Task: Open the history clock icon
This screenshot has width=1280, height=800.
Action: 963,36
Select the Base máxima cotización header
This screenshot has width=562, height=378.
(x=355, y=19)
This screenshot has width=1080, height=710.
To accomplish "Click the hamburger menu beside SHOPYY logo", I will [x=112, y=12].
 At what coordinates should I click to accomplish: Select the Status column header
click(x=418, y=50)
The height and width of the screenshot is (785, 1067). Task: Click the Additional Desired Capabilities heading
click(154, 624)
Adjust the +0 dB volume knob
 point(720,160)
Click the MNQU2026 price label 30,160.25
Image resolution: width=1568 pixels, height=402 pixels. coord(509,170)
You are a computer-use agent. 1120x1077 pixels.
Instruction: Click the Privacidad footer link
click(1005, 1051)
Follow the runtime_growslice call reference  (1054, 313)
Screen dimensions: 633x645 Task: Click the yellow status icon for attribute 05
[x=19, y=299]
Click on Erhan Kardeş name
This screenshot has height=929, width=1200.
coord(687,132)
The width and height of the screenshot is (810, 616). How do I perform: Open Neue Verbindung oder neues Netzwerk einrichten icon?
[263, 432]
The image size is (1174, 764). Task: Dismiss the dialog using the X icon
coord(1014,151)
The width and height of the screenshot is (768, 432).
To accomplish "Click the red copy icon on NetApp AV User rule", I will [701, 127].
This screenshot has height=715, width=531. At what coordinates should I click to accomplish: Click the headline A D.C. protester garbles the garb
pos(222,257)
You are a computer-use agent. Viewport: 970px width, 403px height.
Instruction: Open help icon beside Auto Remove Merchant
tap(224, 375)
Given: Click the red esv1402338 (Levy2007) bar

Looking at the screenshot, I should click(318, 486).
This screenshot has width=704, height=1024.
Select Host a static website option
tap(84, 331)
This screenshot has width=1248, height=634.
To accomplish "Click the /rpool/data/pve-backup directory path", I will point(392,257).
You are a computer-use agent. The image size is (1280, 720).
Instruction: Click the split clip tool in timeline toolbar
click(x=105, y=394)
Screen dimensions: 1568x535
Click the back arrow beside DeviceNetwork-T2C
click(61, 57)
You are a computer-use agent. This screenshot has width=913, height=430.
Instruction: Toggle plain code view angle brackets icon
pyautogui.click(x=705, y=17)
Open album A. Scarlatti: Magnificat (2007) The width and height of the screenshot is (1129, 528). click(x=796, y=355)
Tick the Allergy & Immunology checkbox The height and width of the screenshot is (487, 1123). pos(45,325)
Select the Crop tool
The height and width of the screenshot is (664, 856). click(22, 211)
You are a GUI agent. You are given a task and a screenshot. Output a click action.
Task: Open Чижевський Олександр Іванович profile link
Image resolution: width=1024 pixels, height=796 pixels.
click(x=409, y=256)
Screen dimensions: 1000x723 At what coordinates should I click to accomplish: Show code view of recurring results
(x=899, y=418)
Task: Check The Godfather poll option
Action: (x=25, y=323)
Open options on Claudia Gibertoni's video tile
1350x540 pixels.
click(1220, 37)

====

◆ WHAT IS REQUIRED
The response must contain each line above that holds the string "agent".

◆ SOLUTION TO THE EXERCISE
You are a computer-use agent. 1120x1077 pixels.
You are a computer-use agent. Viewport: 970px width, 403px height.
You are a computer-use agent. The image size is (1280, 720).
You are a computer-use agent. This screenshot has width=913, height=430.
You are a GUI agent. You are given a task and a screenshot. Output a click action.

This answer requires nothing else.